Crushed white rocks don’t make a gigantic “open septic tank” that is Manila Bay a pristine sight, a sweet-smelling site.

For as long as the water quality is filthy, if not toxic, and below safe levels that could support and sustain marine life, such solution to the problem would be a band-aid. cosmetic, and costly.

Come on, who are we fooling here?

Everyone and his uncle know that the water in the bay is a deadly cocktail of industrial effluents, commercial chemicals, and untreated household wastewater.

Shouldn’t we be addressing these problems first before lining the coastline with white pebbles?

Ge this: Nature has a way of healing itself if we just let it.

Meanwhile, efforts should focus on wastewater treatment, solid waste management, resettlement of coastal informal communities whose residents use the bay area as bathroom and toilet at the same time.

And yet an official of the Department of Environment and Natural Resources has insisted that the white sand in the Manila Bay beach area along Roxas Boulevard is “not white sand but crushed dolomite boulders”.

DENR Undersecretary Benny Antiporda said the crushed dolomite boulders came in from Cebu and were already granulized before bringing them to Manila.

Antiporda said it would be overlay the beach area of Manila Bay, famed worldwide for its beautiful sunset.

Screenshot grounding data =

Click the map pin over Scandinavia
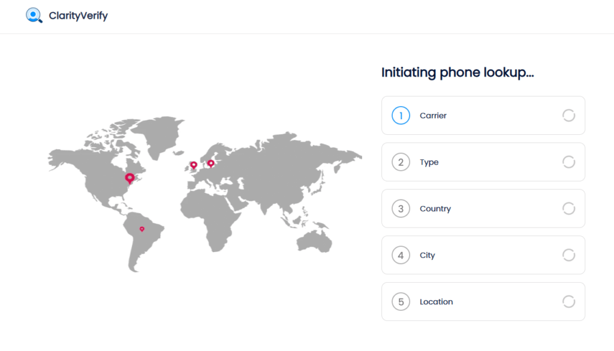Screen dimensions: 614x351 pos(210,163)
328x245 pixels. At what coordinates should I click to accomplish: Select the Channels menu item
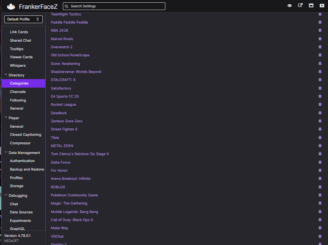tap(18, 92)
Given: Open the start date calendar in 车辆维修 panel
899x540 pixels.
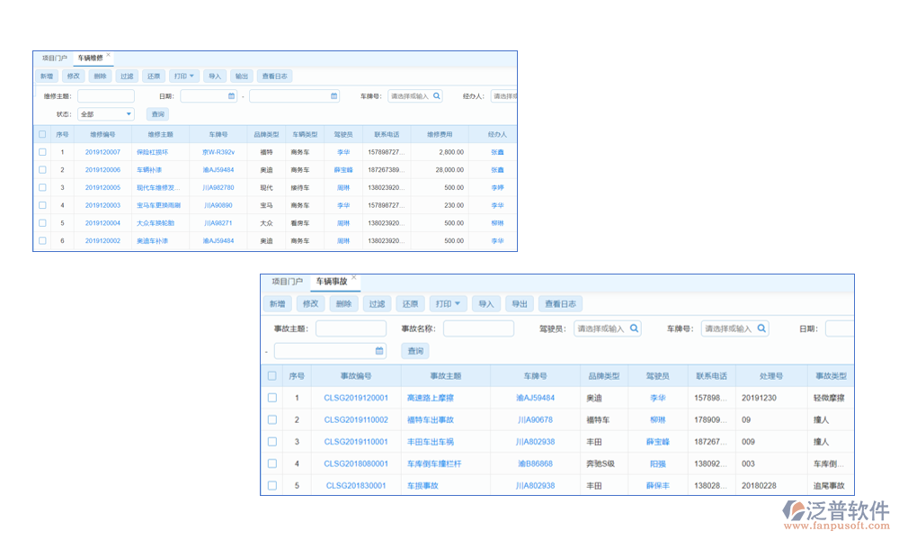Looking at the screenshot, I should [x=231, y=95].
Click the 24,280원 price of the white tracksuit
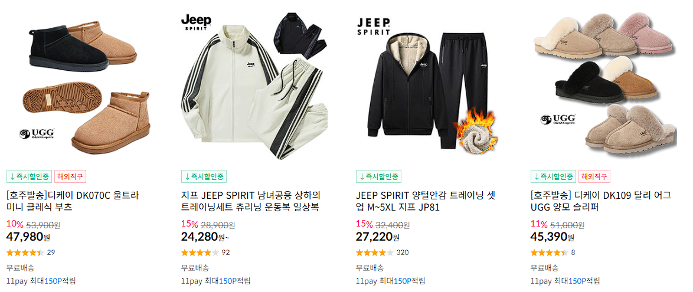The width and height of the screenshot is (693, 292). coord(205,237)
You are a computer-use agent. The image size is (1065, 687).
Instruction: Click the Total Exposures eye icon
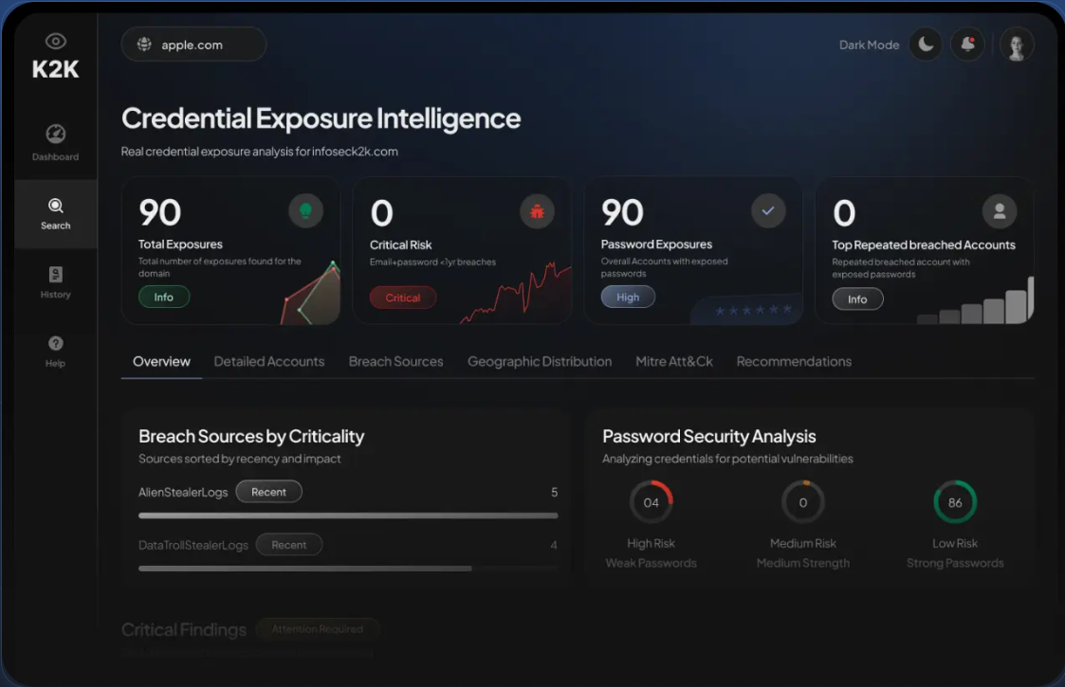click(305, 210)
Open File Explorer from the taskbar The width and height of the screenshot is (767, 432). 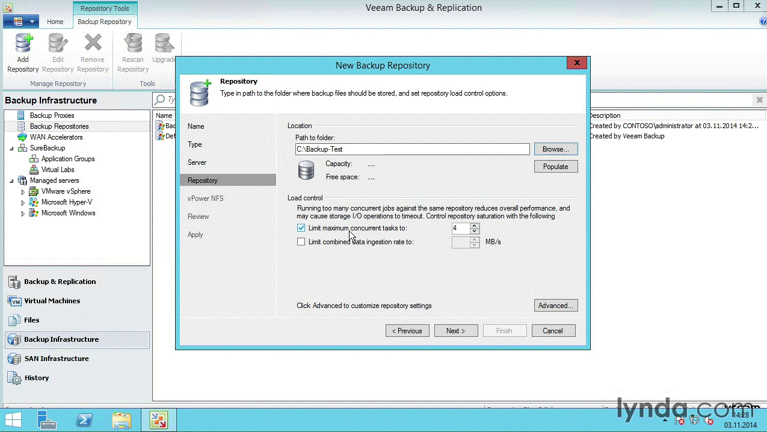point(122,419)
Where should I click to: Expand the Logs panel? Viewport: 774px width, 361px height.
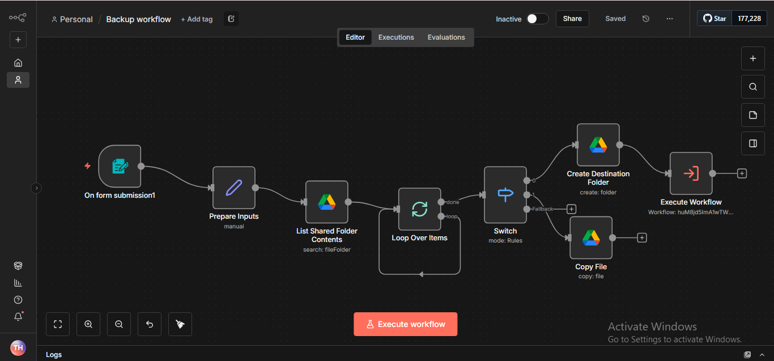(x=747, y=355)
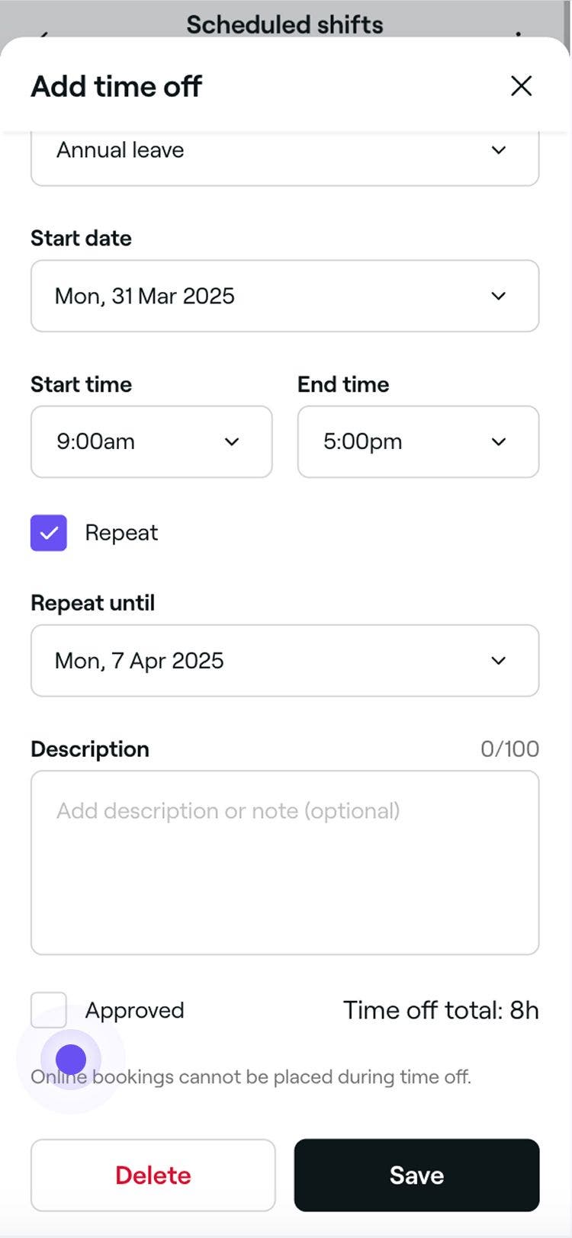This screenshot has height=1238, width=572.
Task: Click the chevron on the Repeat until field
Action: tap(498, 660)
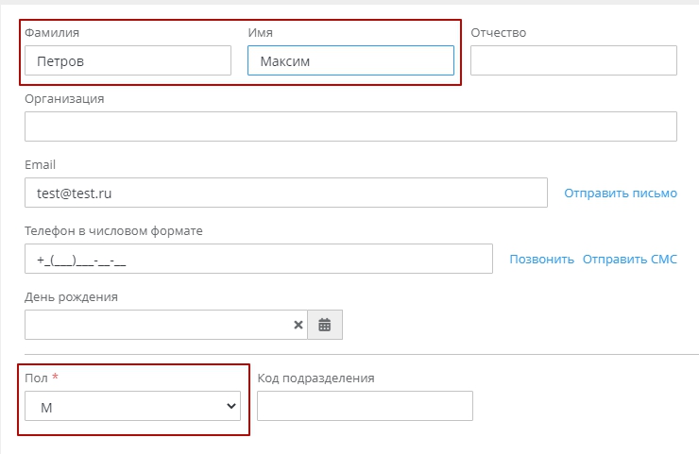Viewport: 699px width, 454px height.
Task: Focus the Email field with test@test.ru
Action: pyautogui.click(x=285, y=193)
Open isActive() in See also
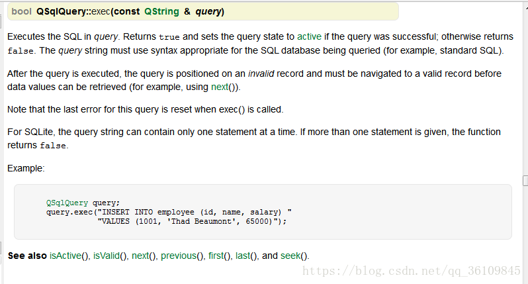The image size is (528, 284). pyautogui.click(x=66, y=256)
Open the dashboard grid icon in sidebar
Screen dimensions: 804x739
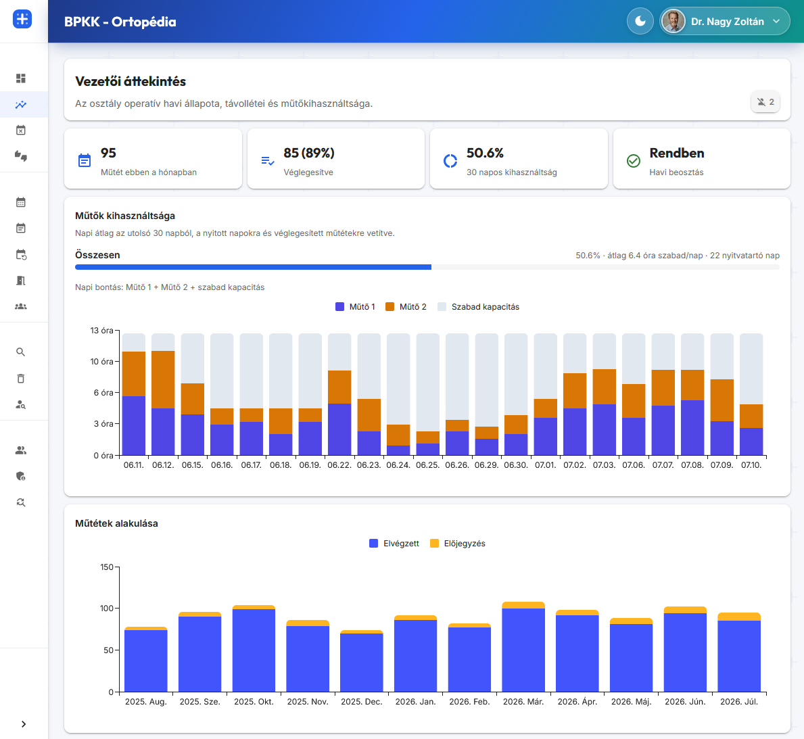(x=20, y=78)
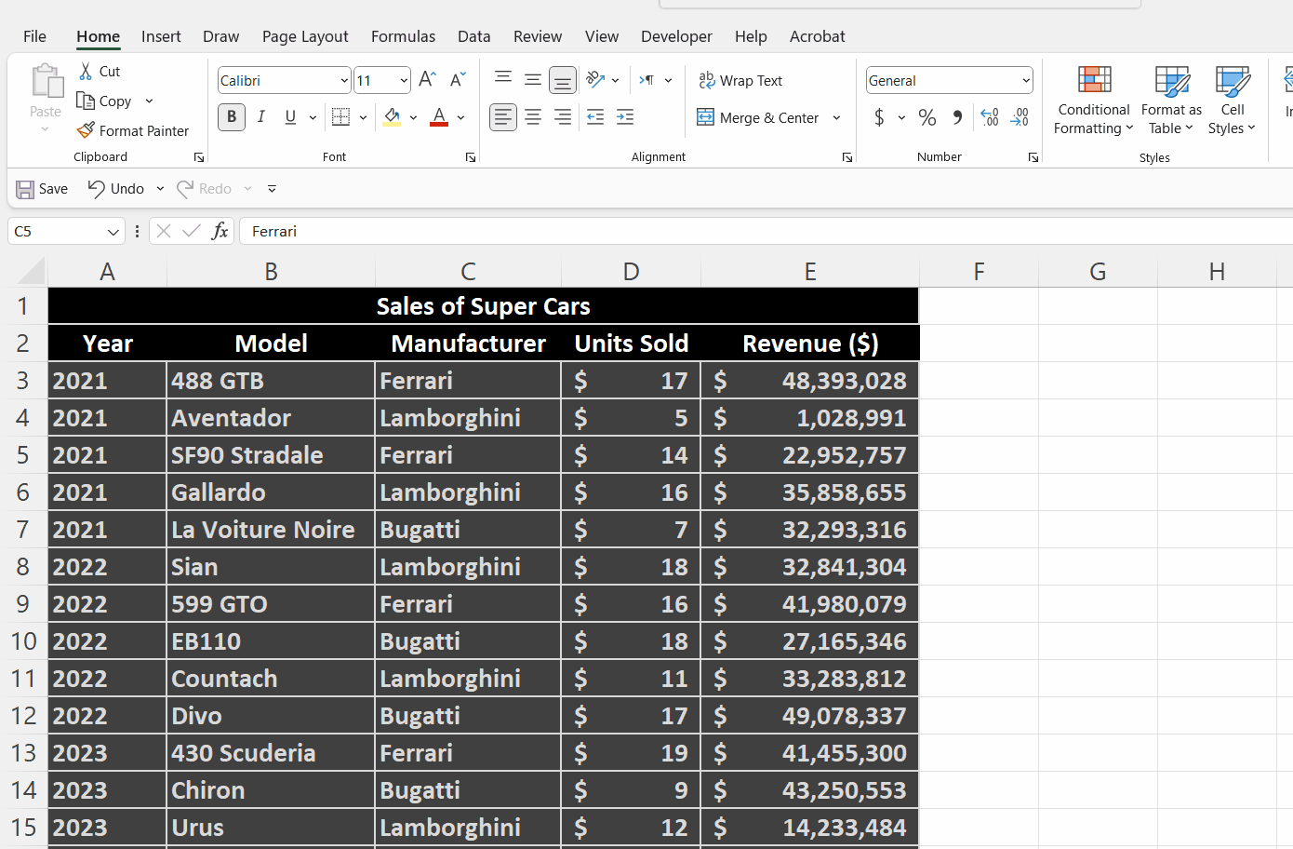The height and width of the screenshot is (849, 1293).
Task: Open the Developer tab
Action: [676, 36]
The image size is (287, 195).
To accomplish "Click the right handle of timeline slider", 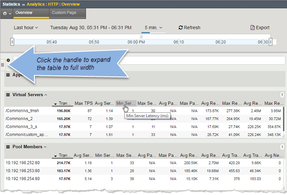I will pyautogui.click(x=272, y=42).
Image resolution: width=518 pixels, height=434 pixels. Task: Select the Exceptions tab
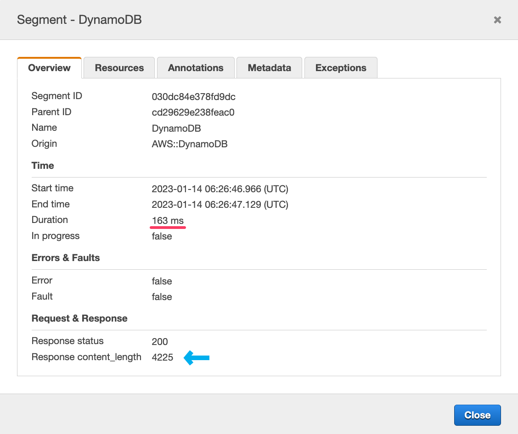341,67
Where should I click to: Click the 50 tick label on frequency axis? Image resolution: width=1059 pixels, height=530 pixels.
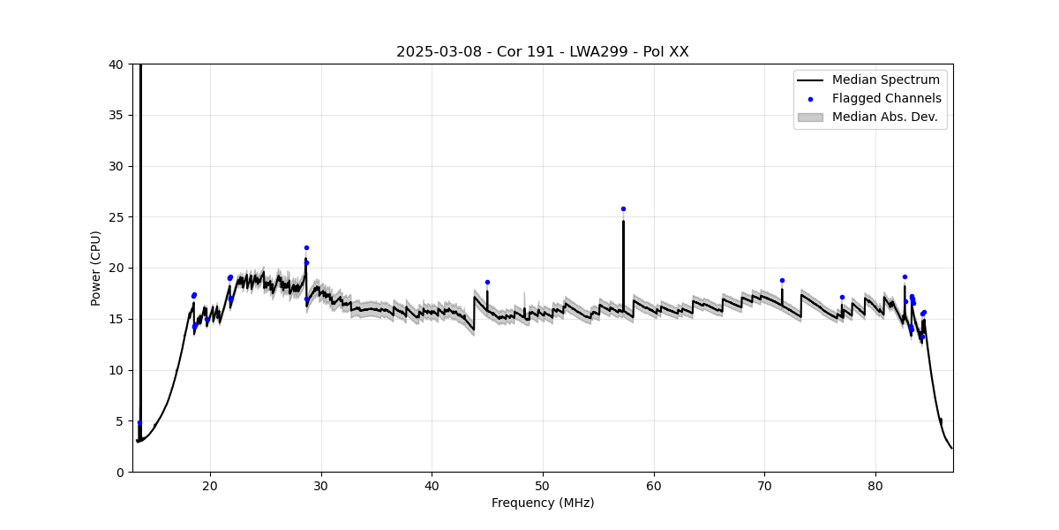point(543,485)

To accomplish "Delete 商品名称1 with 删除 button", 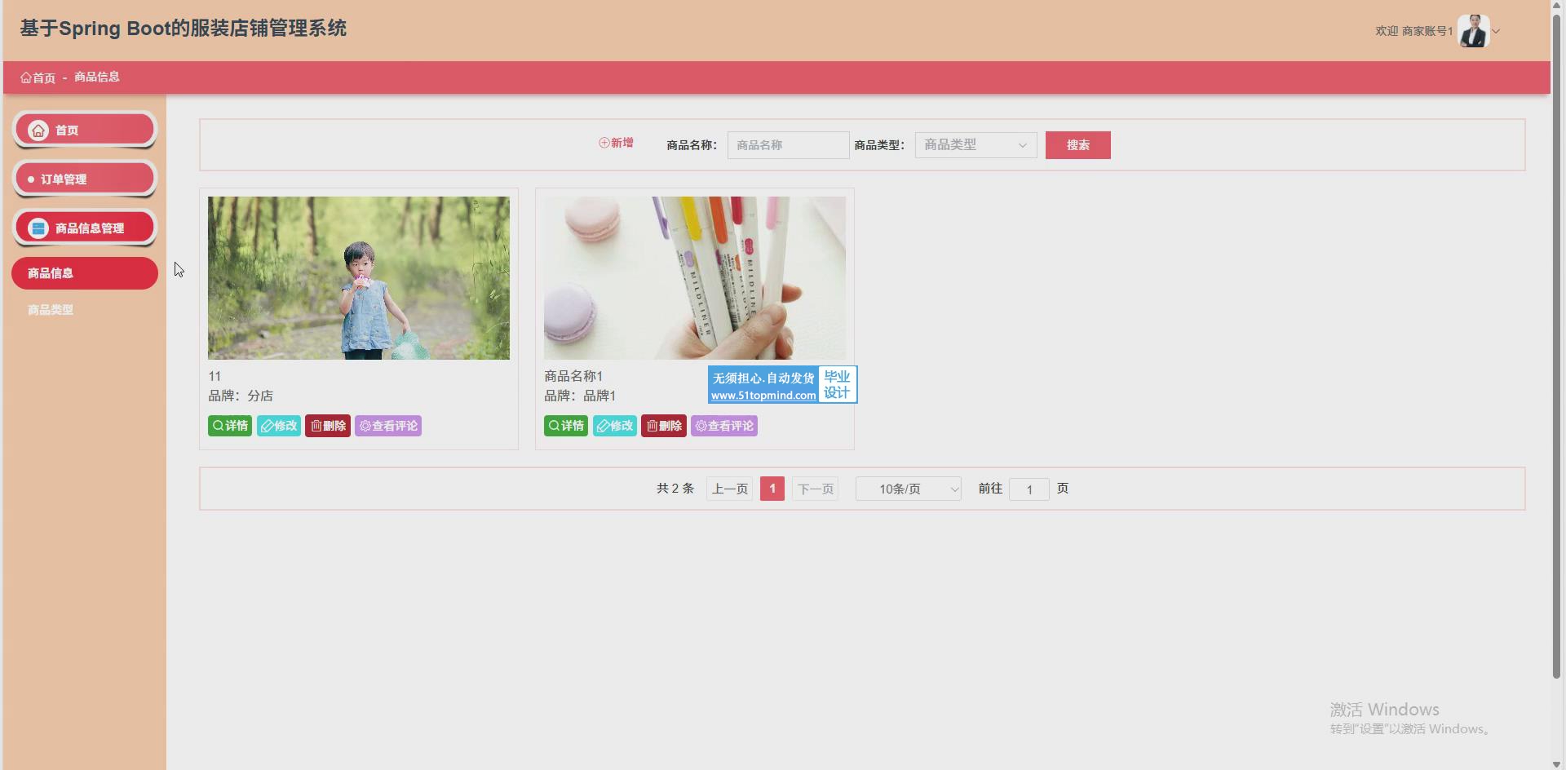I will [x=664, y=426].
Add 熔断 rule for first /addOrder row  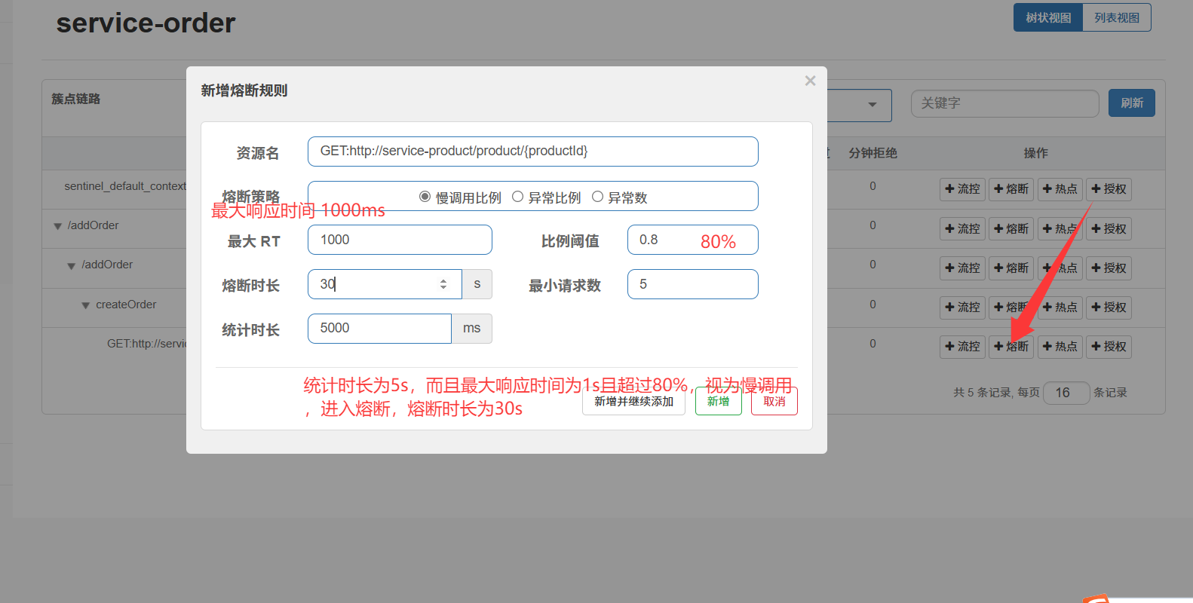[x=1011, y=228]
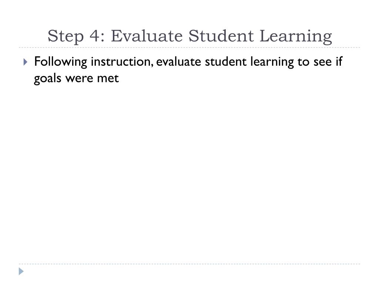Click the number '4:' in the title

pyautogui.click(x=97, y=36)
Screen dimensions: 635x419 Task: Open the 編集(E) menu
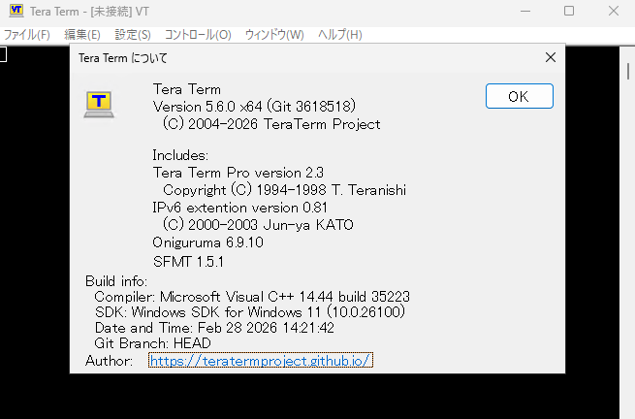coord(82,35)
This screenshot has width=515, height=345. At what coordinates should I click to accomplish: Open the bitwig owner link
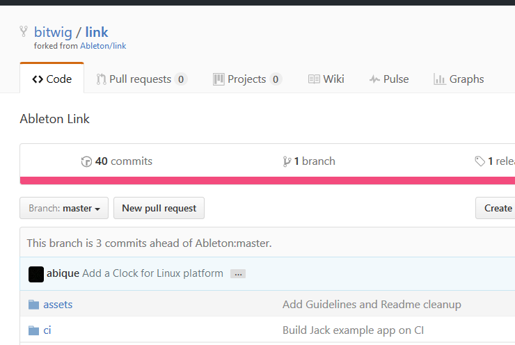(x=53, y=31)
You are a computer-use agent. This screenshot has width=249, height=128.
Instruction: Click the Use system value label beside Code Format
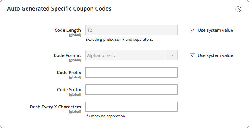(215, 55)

What is needed = Say whether each statement agrees with the Manila Bay text, answering yes or no and quoting the deciding words of the text. 1. The crushed dolomite boulders came from Cebu. 2. The boulders were granulized after they arrived in Manila. 3. A DENR official described the material on the beach as white sand. The data has nothing to do with the Manila Bay text.

Answer box =
1. Yes: "the crushed dolomite boulders came in from Cebu"
2. No: "were already granulized before bringing them to Manila"
3. No: "not white sand but crushed dolomite boulders"